- **Görev ayrıntıları**: İstanbul'daki 1987 karını anlatan yazıyı, gösterilen son cümleden sonrasını yazarak sürdürün.

- **Belge alıntısı**:
•••
Hıncal Uluç

Hıncal Uluç

Mail: jdgklgkd@homail.com

Her yerde kar var!..

Ünlü Fransız şarkısı "Tombe la Neige/ Her yerde kar var"ı Belçikalı şarkıcı Adamo mu meşhur etti, yoksa şarkı mı Adamo'yu uluslararası üne kavuşturdu, pek bilmem..
Ama Türkiye'ye geldi ve şarkıyı Türkçe söyleyince, hemen herkes onun kırık aksanlı Türkçesi ile söyler olduk.. Belçikalı da ülkenin sevgilisi oldu, 1964'ten sonra..
Karı, Çaldıran ve Van'da iyi bilirim. Anılarımı yazsam kitap olur. Ankara'da da kışlarımız genelde karlı geçerdi.. Kanıksadık. Kar yağması da, yolların kapanması da doğal olaylardı. Hatta bazen okullar da kapanırdı ve bayram yapardık.
Hemen bütün yokuşlar, gençlerin ve çocukların kızak parkuru olurdu, eğlenirdik. Kardan adamlar yapar, kartopu oynar, şenlenirdik.
1980'de İstanbul'a geldik.. Karı unuttuk adeta.. Kırk yılda bir serpeler gibi olur ama tutmazdı bile..
Sonra.. Sonra o ünlü 1987 kışı geldi.. Bir gün durmadan kar anonsları yapılıyor, ama yağan bir şey yok.. Akşam bir tiyatroya gittim. Çıkışta da Ertekin'e.. O zamanki evimin adeta salonu gibi kullandığım, o zamanın belediye başkanı Ayfer Atay'ın bir cennete çevirdiği Ortaköy Meydanı'nın nizamiyesi gibiydi Ertekin'in yeri.. Her geceyi orda kapardım.. Bu yüzden Ortaköy halkı, esnafı ve bürokratlarıyla da ahbaptık. Her Beşiktaş Emniyet Müdürü ile de.. O zaman Emniyet Müdür ve amirleri ile gazeteciler dosttu. Bugünkü gibi "yasaklı" değildik.
O gece geldiğimde saat gecenin 11'i.. Baktım bizim Emniyet Müdürü ile yardımcısı Ertekin'de, köşede oturuyorlar, resmi kılıklarıyla..
"Hayrola, bu saatte burada" dedim.
Müdür, "Karı bekliyoruz" dedi.. Kahkahayı attım..



"Yarınki yazım belli oldu. Beşiktaş
 Emniyet Müdürü ve Yardımcısı dün gece Ertekin'de karı beklediler!." Onlar da bastı kahkahayı tabii.. Sonra şakayı bırakıp gerçeği sordum.
"Nerden çıktı kar beklemek?."
Müdür dostum anlattı. Sabahtan beri meteoroloji yoğun kar uyarısı yapıyor ya.. İstanbul Valisi de, tüm ilçe emniyet müdürlerine genelge yayınlamış..
•••
Saklanan veri kümesi girdileri

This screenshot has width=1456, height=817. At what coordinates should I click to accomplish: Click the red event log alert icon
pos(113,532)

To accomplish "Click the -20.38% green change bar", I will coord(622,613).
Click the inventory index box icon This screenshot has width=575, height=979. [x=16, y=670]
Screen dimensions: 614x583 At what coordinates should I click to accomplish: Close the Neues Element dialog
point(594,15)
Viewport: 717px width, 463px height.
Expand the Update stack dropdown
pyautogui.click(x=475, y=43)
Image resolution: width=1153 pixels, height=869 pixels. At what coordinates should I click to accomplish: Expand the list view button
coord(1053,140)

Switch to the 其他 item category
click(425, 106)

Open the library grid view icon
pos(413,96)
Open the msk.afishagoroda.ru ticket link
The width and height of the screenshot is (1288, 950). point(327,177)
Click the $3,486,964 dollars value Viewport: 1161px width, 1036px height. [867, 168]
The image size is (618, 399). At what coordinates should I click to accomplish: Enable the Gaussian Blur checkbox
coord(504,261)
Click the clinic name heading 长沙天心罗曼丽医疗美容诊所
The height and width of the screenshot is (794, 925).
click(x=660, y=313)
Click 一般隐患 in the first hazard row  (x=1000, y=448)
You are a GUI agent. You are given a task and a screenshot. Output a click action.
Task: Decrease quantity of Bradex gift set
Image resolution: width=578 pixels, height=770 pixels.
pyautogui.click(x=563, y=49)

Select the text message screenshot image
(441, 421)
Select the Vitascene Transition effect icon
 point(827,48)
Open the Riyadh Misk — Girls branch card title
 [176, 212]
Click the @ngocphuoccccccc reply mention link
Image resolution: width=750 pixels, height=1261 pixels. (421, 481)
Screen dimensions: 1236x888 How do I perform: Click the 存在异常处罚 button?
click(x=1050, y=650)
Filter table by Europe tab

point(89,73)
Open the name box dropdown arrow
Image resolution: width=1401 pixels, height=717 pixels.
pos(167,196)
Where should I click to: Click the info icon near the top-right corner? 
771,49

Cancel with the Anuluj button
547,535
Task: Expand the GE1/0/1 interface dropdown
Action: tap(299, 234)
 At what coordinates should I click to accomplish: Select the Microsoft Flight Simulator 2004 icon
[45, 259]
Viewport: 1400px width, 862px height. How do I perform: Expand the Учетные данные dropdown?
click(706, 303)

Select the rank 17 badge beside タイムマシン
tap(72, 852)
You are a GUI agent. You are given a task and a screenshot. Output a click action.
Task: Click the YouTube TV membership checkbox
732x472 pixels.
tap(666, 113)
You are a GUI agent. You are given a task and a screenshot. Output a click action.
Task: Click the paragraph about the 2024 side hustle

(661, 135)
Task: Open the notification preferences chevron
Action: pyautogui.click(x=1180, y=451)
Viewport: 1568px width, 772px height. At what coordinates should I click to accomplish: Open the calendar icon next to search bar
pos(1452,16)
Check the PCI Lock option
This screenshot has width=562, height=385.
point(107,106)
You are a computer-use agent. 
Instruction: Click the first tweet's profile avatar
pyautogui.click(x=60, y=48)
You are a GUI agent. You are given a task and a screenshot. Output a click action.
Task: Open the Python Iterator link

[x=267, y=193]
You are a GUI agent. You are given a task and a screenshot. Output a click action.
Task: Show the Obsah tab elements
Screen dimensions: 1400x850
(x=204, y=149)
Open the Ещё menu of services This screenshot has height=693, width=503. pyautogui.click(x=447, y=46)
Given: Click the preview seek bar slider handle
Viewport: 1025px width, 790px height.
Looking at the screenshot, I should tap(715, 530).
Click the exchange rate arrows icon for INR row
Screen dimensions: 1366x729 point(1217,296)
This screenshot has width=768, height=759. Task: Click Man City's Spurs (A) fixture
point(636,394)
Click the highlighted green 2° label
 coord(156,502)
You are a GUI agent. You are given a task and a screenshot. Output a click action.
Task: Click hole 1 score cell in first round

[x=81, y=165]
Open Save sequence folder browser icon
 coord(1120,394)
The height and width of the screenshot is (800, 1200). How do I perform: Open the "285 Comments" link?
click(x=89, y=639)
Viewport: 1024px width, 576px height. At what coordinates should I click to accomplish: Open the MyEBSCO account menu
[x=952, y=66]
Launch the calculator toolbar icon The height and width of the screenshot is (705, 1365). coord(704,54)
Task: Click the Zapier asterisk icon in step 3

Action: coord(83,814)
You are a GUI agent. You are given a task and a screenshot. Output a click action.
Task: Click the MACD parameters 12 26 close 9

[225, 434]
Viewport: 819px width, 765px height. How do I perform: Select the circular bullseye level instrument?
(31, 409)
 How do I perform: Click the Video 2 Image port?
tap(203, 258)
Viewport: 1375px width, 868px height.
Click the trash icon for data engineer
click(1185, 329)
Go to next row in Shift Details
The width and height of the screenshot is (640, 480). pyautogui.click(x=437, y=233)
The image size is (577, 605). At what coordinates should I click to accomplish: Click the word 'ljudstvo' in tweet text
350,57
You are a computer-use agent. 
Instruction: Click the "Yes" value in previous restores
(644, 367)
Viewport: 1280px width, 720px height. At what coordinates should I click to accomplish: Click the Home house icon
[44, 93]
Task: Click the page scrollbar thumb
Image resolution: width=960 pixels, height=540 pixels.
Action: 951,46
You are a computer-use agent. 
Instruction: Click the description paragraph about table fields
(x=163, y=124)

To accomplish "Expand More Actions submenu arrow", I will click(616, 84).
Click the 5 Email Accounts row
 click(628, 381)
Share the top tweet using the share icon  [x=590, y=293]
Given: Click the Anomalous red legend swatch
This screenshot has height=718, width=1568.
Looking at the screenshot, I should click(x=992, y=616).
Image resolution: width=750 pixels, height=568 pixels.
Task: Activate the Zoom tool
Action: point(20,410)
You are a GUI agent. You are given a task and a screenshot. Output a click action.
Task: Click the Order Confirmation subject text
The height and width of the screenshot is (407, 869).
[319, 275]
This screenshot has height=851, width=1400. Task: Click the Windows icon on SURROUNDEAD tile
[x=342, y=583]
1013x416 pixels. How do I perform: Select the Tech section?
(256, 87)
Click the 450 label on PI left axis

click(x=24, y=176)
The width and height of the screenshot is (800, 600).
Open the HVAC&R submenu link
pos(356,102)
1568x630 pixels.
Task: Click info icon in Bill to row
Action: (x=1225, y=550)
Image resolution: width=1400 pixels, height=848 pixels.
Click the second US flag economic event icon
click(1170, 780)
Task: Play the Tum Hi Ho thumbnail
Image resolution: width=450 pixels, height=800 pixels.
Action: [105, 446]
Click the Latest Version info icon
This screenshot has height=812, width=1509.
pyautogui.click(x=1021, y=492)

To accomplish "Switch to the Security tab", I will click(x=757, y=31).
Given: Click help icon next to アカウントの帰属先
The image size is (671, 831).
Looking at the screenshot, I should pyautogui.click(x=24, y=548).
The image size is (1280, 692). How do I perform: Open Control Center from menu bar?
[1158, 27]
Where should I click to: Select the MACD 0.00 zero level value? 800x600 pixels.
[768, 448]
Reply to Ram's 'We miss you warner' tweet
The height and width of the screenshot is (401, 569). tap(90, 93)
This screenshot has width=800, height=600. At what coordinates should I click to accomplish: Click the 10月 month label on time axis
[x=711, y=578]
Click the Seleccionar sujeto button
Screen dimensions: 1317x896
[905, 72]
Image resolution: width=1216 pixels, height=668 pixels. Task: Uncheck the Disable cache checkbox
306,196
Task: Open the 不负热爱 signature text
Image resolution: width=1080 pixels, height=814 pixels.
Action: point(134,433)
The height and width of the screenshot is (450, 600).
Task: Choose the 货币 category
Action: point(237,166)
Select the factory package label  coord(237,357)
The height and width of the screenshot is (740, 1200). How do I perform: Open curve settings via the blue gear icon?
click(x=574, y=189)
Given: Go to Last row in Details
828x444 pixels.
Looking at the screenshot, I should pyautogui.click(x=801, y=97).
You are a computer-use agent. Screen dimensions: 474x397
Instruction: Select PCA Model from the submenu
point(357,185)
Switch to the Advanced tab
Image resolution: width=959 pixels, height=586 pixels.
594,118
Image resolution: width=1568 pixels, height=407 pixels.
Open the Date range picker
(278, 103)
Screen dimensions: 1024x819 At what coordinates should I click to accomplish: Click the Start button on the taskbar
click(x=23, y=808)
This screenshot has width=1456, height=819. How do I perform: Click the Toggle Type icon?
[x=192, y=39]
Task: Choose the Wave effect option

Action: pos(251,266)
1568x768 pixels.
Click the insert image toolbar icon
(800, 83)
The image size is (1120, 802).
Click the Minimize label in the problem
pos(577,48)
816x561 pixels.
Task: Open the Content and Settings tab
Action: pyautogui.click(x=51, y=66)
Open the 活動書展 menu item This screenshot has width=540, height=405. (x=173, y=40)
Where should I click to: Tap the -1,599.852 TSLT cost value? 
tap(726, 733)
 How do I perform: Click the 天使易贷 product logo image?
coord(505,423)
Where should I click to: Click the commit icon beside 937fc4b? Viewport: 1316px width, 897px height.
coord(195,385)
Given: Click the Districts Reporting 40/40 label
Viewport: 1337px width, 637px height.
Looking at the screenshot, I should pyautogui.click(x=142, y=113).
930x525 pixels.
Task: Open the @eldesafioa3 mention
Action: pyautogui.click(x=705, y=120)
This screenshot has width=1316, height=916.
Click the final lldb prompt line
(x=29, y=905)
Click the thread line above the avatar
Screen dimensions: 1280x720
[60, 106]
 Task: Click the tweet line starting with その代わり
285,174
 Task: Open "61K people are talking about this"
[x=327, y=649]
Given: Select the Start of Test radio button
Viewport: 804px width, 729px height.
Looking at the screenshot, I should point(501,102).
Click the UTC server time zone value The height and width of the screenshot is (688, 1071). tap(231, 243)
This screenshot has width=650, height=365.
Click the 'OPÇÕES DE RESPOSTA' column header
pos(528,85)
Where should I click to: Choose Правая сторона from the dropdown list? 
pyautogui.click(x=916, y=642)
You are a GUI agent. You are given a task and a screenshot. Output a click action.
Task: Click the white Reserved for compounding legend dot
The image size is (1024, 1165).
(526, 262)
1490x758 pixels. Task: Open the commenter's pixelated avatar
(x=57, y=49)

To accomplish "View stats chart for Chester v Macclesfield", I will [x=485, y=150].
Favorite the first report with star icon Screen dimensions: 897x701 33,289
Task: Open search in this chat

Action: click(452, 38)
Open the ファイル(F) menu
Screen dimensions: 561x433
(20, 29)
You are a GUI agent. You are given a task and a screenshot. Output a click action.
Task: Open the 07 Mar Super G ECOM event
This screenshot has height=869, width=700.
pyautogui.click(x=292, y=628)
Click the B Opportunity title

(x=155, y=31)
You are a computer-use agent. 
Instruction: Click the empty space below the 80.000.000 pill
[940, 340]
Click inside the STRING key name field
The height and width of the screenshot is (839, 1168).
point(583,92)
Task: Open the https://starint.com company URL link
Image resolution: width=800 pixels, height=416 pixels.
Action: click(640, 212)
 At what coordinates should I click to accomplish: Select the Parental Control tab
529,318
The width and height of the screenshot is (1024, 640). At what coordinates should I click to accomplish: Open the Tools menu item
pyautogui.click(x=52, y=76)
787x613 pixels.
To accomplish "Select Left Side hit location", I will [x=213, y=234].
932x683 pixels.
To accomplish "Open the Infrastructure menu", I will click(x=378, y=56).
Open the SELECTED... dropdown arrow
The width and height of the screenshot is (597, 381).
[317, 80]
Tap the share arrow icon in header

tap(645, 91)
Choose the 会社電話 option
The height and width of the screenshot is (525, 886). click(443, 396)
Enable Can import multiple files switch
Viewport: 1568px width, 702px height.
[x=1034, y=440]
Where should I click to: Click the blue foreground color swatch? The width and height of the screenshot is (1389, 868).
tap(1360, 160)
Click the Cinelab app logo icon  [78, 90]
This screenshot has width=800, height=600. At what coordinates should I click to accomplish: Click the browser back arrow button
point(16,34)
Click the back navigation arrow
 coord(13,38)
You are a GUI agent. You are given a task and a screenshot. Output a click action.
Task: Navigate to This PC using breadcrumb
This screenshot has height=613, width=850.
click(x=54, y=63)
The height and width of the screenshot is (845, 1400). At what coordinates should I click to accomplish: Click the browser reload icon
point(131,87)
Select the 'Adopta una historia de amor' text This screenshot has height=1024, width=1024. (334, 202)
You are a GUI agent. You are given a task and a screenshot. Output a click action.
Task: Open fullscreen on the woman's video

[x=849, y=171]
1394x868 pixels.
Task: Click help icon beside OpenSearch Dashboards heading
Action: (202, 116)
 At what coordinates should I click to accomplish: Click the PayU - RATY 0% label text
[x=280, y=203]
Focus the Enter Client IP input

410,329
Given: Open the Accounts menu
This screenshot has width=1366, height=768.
•••
- **Alıştırma yanıtı**:
"Bu gece işinizin başında olun. Kar bastırırsa, bir kar lastiksiz ya da zincirsiz araba yolların tıkanmasına, kitlenmesine sebep olabilir. Derhal el koyun. Vatandaş yolda kalmasın, donma tehlikesi geçirmesin.."
Bizim Beşiktaş Emniyet Müdürü de, bölgesindeki tüm karakollara ayni emri vermiş, kendisi de en yoğun sahil yolunun merkezi gibi olan Ortaköy'e elinde telsizi yerleşmiş, bekliyor.. Karı bekliyor yani..
O gece mi yağdı, daha sonra mı, hatırlamıyorum ama, Oyak Sitesi'nde oturuyorum o zaman..
Bir sabah kalktım, arabam görünmüyor.. Hiçbir araba görünmüyor. Otopark bembeyaz ve yan yana tümsekler var o kadar.. Bunlar karın altında kalmış arabalar..
Günler sonra ancak meydana çıktılar.. Bazıları eksik çıktı.. Profesyonel hırsızlar, bazı arabaları o kar sırasında soymuşlar, kelebek camlarını kırıp.. Teypler başta çalmışlar.. Bizim MF3 Ahmet Kurtaran'ın çok gurur duyduğu bir Japon arabası vardı. Kar kalkınca bir bakmış..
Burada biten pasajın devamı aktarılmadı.